An elderly man approached the bewildered mother, asked her what she wanted and directed her to the rehabilitation department, showing that there was someone in the big city who was concerned and helpful. This is what Mr Ramaswamy does. He makes people happy, because in the end, it’s the little things that mean the most. Reluctant as he is to extol his own virtues, he talks rather like a kindly grandfather, trotting out interesting anecdotes drawn from what was evidently a captivating life.

He catches two or three buses four times a week, making his way to different hospitals around the city, doing what he insists is just “ordinary volunteer work”. What is extraordinary is the dedication with which he goes about it. When he retired from his job as an aeronautical design engineer in HAL in the year 1997, Mr Ramaswamy chanced upon a lecture by Dr Ali Khwaja of Banjara Acdemy, who was conducting an orientation programme for volunteers.

“I chose KIDWAI Institute of Oncology at once,” he said. “The government gives every cancer patient and his attendant 50% concession and rail and air fare across the country. So I’d help the patients by filling out the forms and getting them the concession.” He found assisting people immensely satisfying, for he says, “It brought me in contact with so many different people whom I’d talk to and listen to and at the end of it all, it’s clear that their gratitude really comes from the heart. It is such a wonderful feeling, although we have done so little for them. I never looked back after that.”
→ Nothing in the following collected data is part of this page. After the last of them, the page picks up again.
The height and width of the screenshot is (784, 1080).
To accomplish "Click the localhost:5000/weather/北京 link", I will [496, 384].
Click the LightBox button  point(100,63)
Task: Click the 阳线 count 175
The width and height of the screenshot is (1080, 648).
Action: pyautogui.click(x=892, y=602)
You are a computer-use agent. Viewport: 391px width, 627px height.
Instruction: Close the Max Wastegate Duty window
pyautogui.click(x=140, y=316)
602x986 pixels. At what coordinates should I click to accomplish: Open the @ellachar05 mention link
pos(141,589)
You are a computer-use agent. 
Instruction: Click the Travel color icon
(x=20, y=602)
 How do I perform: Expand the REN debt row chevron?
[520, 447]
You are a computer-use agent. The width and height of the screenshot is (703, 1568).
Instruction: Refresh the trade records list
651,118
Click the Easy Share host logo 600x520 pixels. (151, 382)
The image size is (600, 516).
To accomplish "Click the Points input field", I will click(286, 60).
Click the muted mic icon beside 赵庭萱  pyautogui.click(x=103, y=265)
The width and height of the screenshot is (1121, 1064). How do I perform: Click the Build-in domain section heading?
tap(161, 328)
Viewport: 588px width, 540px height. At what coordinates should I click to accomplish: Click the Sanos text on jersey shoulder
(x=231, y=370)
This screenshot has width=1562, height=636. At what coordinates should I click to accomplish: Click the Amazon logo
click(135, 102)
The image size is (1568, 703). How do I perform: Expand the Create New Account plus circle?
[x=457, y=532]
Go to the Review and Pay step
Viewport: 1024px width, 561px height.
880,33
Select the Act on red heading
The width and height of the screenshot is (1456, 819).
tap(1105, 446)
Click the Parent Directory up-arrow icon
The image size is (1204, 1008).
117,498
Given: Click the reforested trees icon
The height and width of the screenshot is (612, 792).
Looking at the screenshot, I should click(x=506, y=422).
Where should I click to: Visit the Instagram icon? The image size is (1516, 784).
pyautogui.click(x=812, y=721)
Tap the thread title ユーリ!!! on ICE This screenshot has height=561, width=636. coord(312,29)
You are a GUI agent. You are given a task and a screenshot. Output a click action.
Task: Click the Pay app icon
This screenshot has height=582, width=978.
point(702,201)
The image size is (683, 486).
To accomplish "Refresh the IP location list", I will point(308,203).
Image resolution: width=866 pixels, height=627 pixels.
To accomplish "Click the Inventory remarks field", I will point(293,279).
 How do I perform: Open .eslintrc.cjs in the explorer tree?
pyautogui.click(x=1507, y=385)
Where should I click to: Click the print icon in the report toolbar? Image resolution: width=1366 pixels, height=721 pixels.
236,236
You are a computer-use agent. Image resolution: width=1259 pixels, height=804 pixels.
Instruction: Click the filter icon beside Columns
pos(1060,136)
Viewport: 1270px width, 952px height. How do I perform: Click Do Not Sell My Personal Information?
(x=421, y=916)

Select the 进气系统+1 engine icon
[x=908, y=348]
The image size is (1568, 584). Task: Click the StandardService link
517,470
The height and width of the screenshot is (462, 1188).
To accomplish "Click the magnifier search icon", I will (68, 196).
“Dr Ali is my inspiration,” he says. “It’s because of him and the Banjara Academy that I do what I do.”
The work in the organisation involves setting up a help desk at the out-patient ward in 10 hospitals around the city that are manned by volunteers who help the patients who come for treatment. For an ailing person from a tiny village who has spent a major portion of his earnings to make the trip to a big city in the hope of treatment, to stand alone in a big hospital without the faintest idea of where to go or whom to meet is a daunting prospect. “At the in-patient department, we go to the wards, talk to patients, listen to them and comfort them if they need it,” Mr Ramaswamy explains. “We also coordinate blood donation, even though we don’t donate ourselves.”

This means getting in touch with college students who are usually willing to come and donate blood for free. The Banjara Academy and its volunteers are recognised by 10 different hospitals across the city. On Wednesdays, Mr Ramaswamy goes to the city’s neurological institute, which helps patients find a comfortable place to stay in Bengaluru, so that they don’t spend money they can ill afford to pay on expensive accommodation and also shows them around the hospital. “There is a certain protocol to receiving treatment; there are forms to fill and tests to go through and that’s what I help people with.”

People come from all over the country, usually poverty stricken and illiterate and often with a very ill companion. They all have their own stories of hardship and suffering. Sometimes, Mr Ramaswamy’s help is no more than providing a shoulder to cry on, but that little gesture can make all the difference in the world. “I do this because it’s as therapeutic for me, the volunteer, as it is for the person I’m helping,” he says.

Mr Ramaswamy might not think too much of the work he does, but if everybody were to do one good deed every now and then, without expecting anything in return, it will make this world a much better place.